What is needed -> Look through the data below for the line with "You are a computer-use", and transcribe it exactly together with each line after it up to and including the line with "Instruction: Toggle the browser side panel". Give nothing else.

Records to use ->

-- Opening Marker --

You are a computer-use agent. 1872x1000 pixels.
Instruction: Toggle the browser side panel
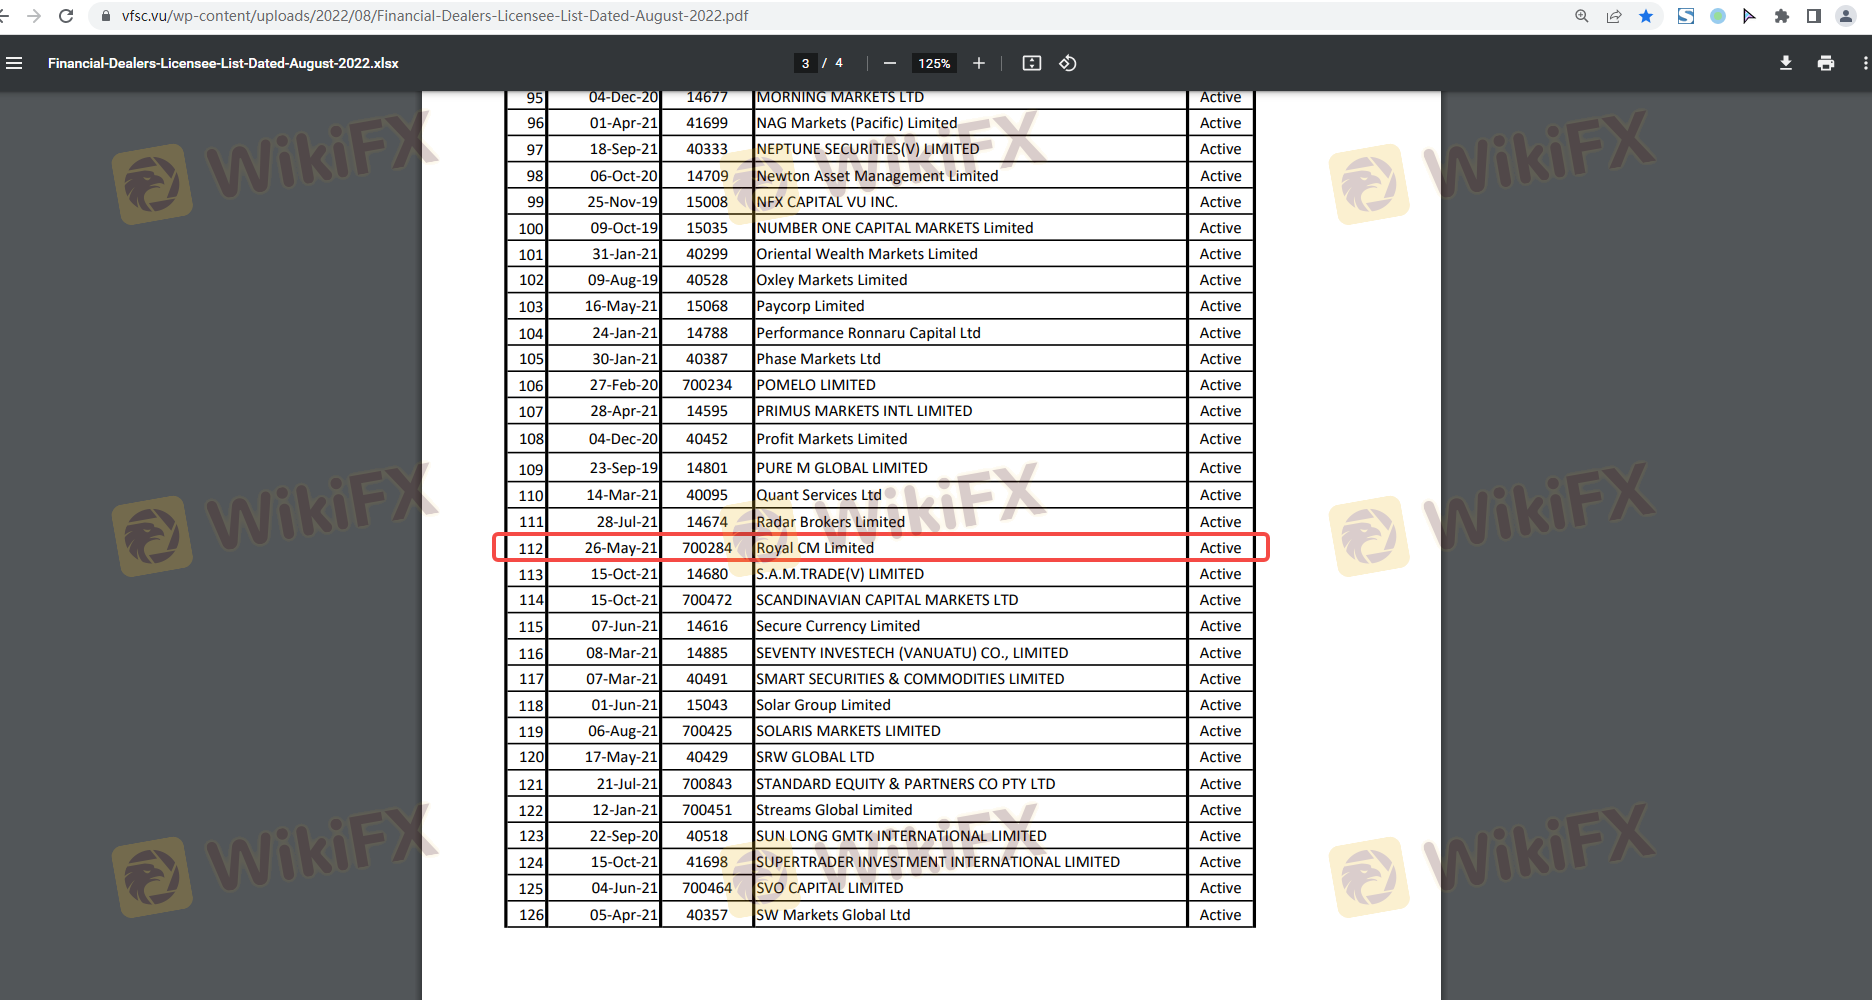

-- Closing Marker --
-- Opening Marker --

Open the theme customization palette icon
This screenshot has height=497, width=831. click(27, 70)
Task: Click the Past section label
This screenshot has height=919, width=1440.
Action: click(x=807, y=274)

-- Closing Marker --

Response below ->
You are a computer-use agent. 1872x1000 pixels.
Instruction: Toggle the browser side panel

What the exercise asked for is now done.